This is definitely subjective, and answers will necessarily involve guess work but thought some answers might be interesting.

So:

What percentage of your code is still in production? (how do you decide what "your" code is - up to you)

and

How old is the oldest code of yours that you know is still out there?

+1  A: 

I've been working for 13 years

  • 3 years of that is probably not in use (VB 3 back in the 90's)
  • 6 years of that is definately not in use (company collapsed)
  • 1 year or so writing prototypes at various places

So I would guestimate that less than 25% of my paid time is actually functional.

Dead account
25% of your code getting to production is probably about average!More than half of all large projects never go live. Of those that do there is usually a drastic change of infrastructure or architecture half way through that requires most of the already written code to be junked.
James Anderson
A: 

I'm a little kid in diappers only been working for 3 years. i would say 90% of my code is still running in production.

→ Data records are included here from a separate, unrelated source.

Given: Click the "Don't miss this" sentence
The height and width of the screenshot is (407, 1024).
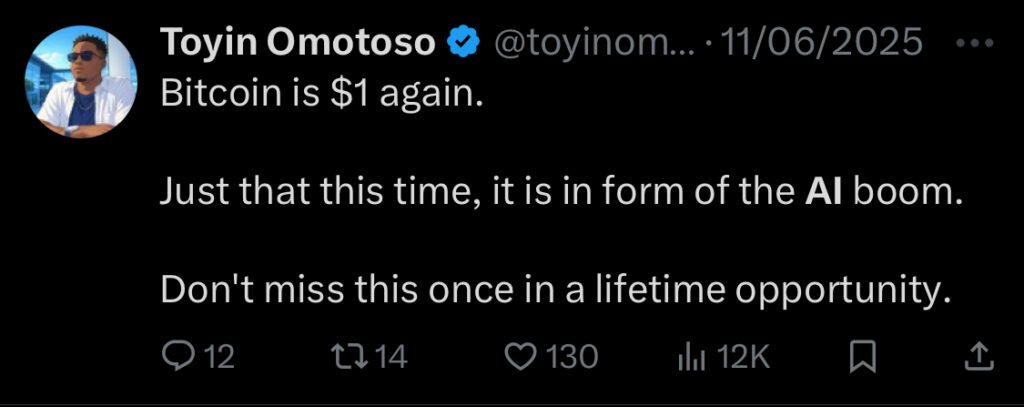Looking at the screenshot, I should pyautogui.click(x=552, y=289).
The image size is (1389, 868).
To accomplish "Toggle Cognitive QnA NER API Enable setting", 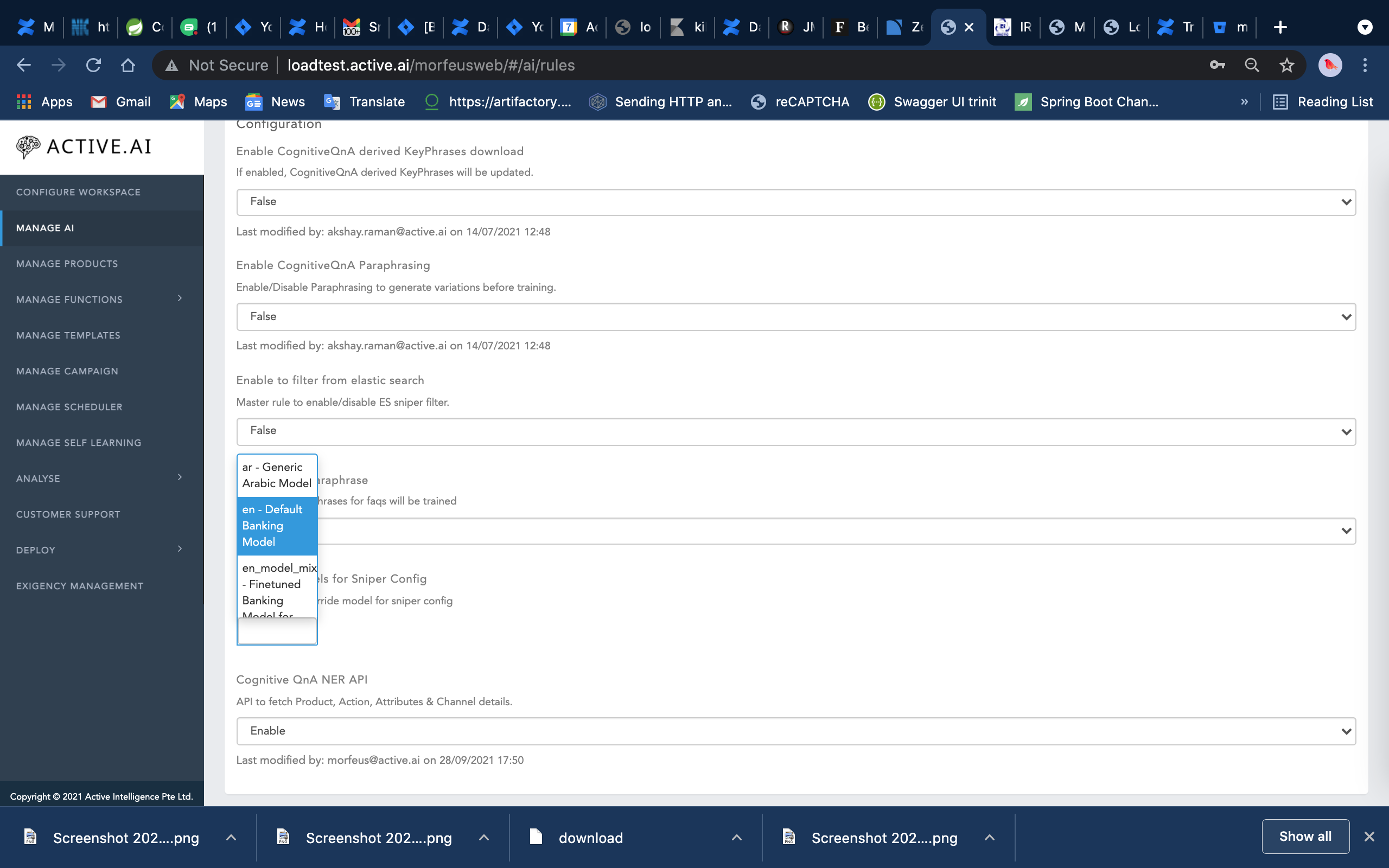I will click(796, 730).
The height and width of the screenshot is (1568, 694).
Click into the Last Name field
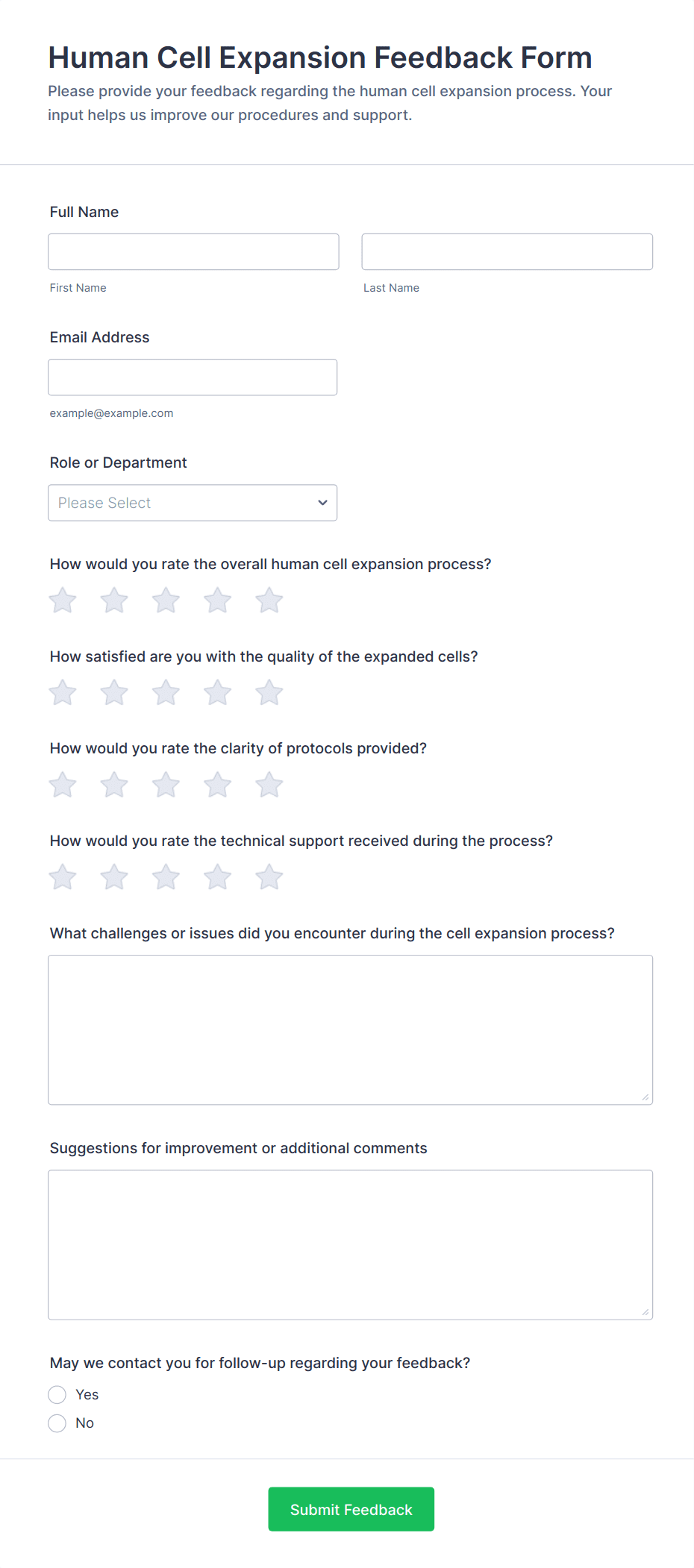[x=507, y=252]
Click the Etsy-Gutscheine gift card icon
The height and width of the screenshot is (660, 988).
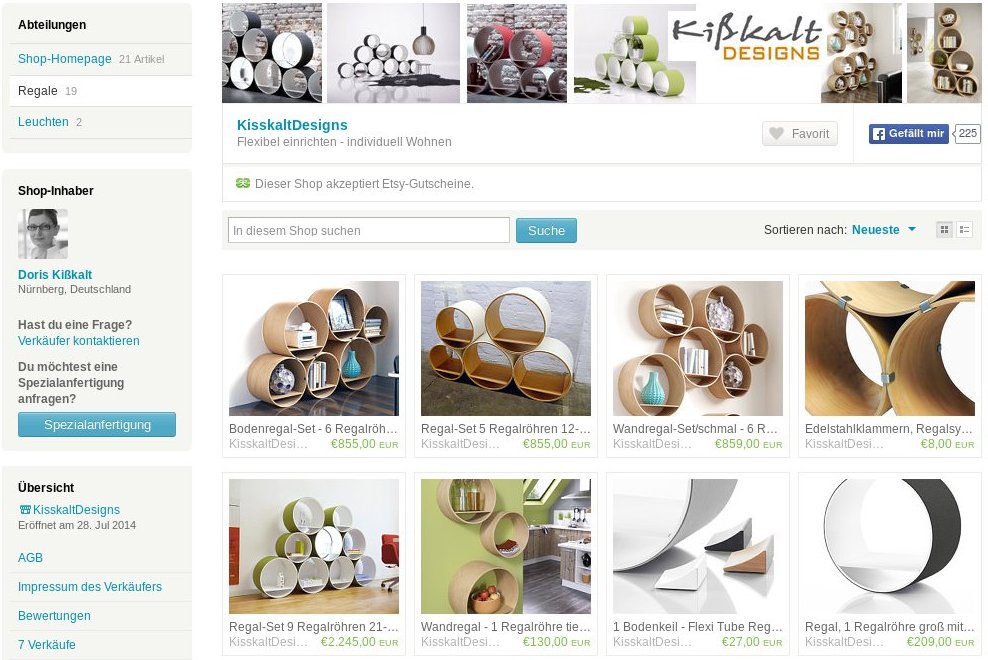243,183
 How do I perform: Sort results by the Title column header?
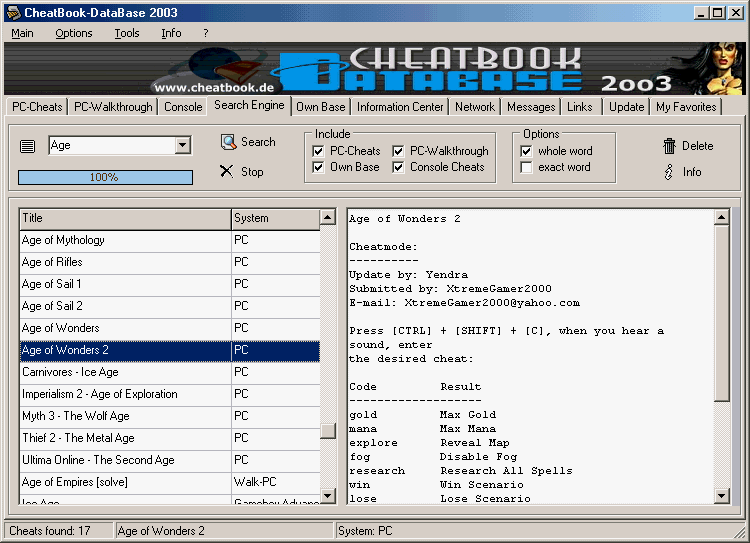coord(124,218)
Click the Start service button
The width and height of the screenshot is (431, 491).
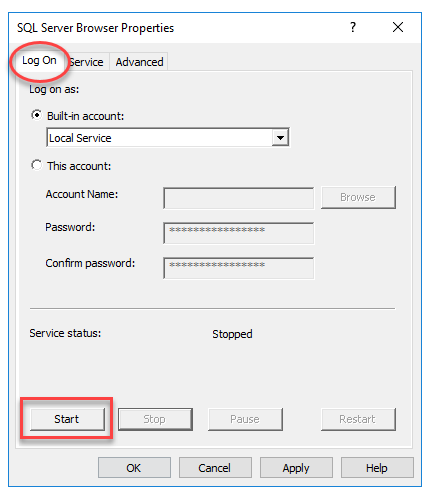click(x=67, y=419)
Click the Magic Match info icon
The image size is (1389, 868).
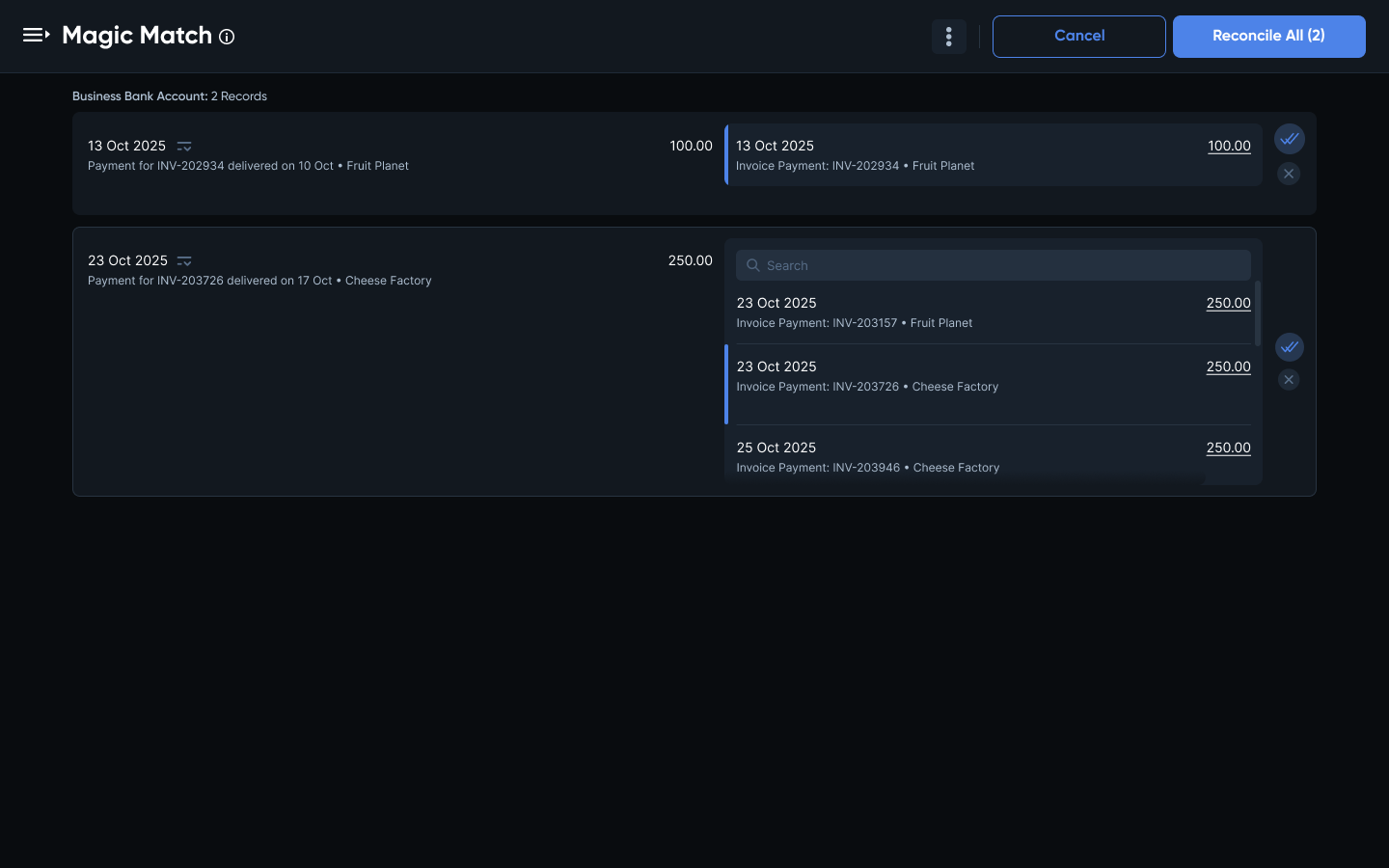[227, 37]
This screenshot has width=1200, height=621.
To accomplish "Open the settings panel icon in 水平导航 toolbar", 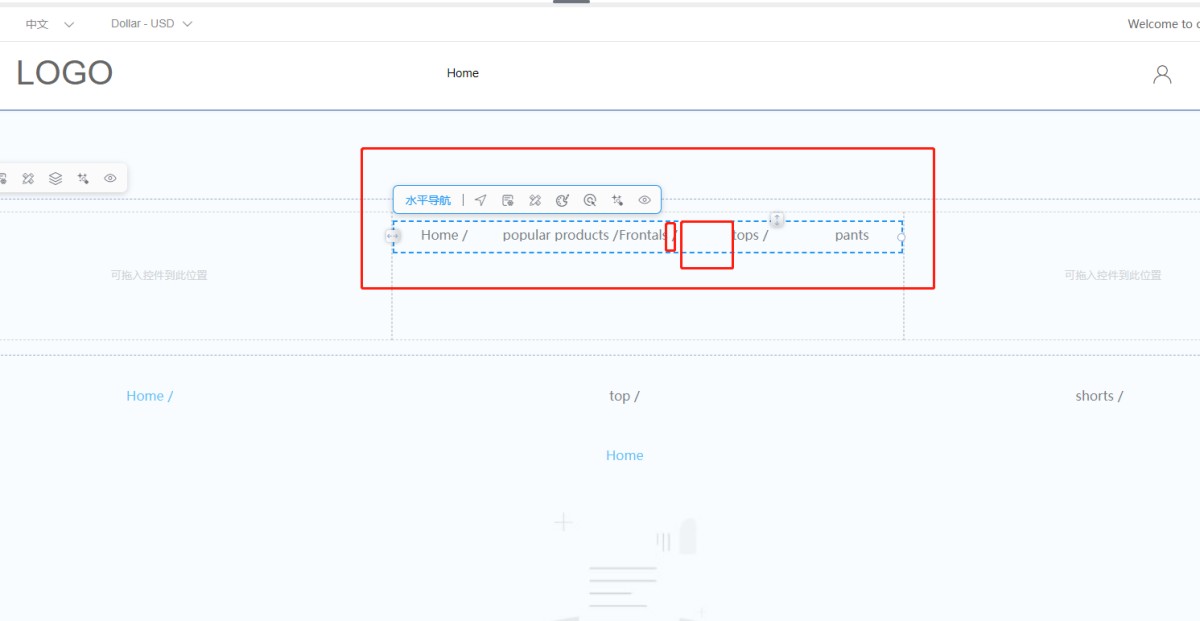I will coord(508,200).
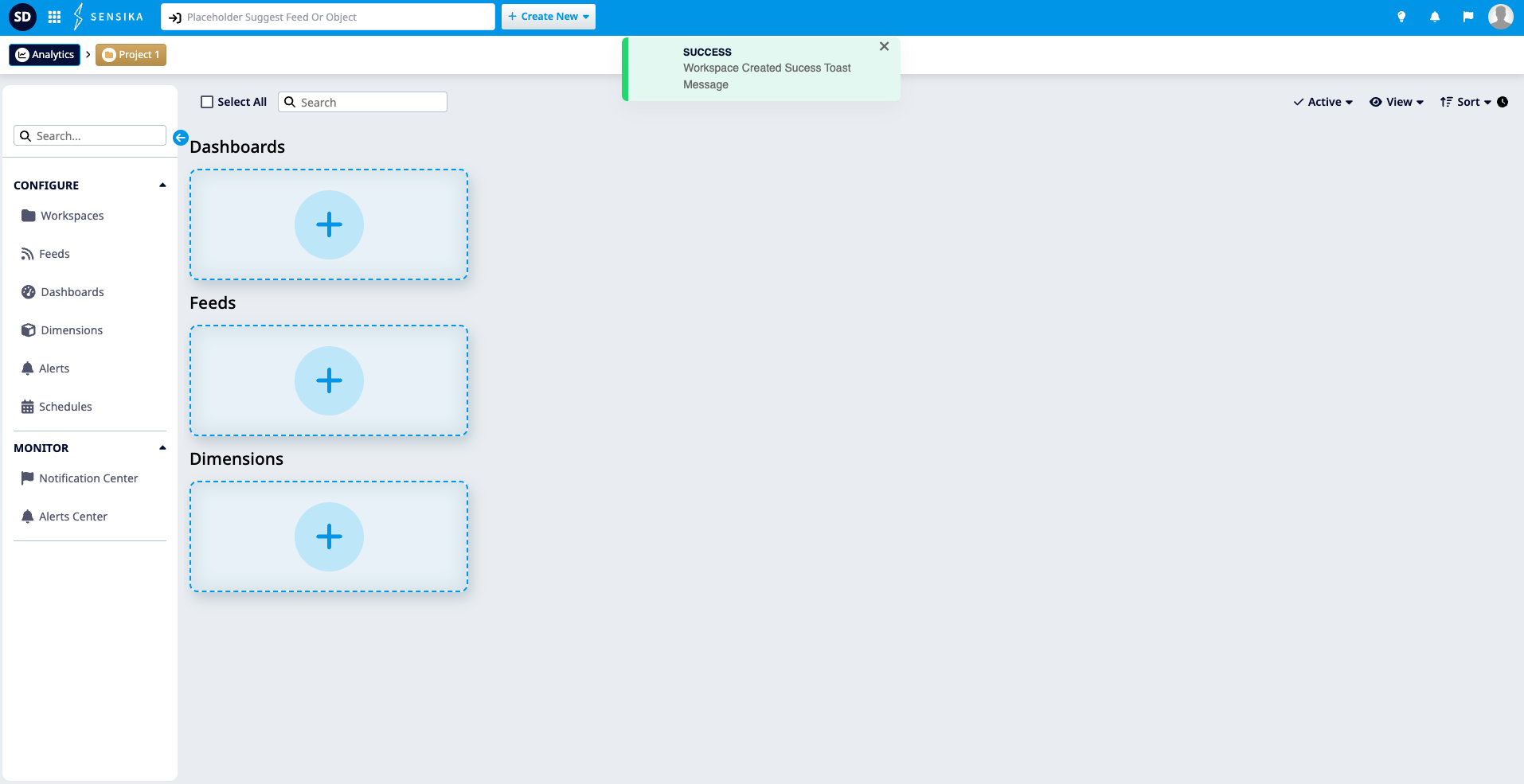Collapse the MONITOR section

pyautogui.click(x=162, y=448)
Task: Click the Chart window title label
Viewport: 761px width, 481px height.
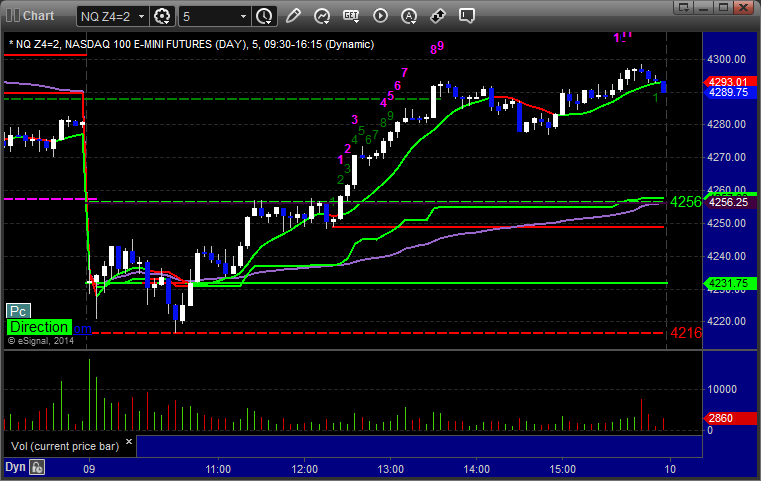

My oldest code is probably running for 2,5 years

Nuno Furtado
A: 

A mod I sent to IBM circa 1998 for the CICS C/C++ header is still in there.

Nothing special just a couple of "#IFDEF CPLUSPLUS" macros in the right place -- but its still code.

I think some COBOL code I wrote from 1992 is still running, but, I dont know anyone at the site anymore.

James Anderson
A: 

How old is the oldest code of yours that you know is still out there?

On the weekend I bumped into an old work colleague (amongst 10,000 other people at our local Christmas pageant) who is still using software I helped write in 1991 at my first professional job; so around 19 years! It made my day.

It is a DOS-based application written in Advanced Revelation, a 4GL.

Si
A: 

What percentage of your code is still in production?

I wrote 4 corporate web apps over 7 years of dev work and 3 still see daily use (ASP/SQL/VB.NET/C#).

How old is the oldest code of yours that you know is still out there?

One web app is a 9 year-old lab usage calendar. It's written entirely in ASP and SQL.